- **ABOUT THIS TASK**: Look through the entries below and return all lines including the word "sidebar".

- **PROVIDED RECORDS**:
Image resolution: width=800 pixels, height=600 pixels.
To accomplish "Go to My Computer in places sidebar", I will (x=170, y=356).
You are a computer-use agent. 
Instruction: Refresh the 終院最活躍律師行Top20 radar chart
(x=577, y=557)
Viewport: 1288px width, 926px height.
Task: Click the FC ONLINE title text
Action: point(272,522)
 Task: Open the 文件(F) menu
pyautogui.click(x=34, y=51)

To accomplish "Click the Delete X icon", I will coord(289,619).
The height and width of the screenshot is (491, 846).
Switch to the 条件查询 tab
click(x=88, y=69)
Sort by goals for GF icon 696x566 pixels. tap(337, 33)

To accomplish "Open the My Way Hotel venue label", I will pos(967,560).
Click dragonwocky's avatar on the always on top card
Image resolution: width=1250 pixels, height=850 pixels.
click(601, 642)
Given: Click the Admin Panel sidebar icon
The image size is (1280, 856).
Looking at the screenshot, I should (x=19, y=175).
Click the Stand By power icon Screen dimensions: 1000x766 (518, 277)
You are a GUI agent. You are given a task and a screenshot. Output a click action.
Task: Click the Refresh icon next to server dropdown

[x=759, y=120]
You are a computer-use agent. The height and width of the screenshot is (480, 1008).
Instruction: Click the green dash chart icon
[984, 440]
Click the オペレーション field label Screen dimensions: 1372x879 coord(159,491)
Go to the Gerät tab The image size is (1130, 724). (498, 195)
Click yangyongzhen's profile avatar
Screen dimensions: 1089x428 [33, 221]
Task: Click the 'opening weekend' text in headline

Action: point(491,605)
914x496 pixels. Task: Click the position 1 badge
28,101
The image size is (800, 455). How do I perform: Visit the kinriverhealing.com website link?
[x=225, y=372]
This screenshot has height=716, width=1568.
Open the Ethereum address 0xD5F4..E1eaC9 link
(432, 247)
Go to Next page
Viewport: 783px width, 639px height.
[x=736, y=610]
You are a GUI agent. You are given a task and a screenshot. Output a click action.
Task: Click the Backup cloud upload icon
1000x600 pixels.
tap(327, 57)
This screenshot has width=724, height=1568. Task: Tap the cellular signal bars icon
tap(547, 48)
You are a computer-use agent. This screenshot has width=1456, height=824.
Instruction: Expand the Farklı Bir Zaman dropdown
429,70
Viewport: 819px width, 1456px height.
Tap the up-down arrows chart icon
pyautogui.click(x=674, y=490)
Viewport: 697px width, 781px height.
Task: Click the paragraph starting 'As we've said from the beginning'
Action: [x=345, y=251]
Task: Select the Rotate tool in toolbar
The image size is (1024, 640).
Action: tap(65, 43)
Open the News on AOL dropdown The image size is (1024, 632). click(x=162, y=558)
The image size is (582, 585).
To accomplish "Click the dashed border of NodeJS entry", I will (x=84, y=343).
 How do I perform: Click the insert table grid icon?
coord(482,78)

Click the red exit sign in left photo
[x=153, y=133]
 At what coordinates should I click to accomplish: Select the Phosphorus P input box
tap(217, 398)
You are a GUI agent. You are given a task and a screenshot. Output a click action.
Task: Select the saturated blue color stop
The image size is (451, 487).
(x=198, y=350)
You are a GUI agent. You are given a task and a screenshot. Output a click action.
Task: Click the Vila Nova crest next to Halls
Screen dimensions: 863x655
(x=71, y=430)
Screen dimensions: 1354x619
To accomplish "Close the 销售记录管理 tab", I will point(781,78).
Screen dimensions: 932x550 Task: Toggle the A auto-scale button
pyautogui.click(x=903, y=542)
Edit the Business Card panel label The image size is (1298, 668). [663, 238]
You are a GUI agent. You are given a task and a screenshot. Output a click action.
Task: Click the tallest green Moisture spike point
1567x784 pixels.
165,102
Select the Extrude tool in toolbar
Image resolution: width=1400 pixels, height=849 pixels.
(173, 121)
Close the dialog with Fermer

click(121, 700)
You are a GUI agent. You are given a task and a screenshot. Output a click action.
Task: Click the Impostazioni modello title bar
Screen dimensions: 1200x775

- **FINAL ANSWER**:
To accomplish "Go to My Computer in places sidebar", I will (x=170, y=356).
Given: Click the Admin Panel sidebar icon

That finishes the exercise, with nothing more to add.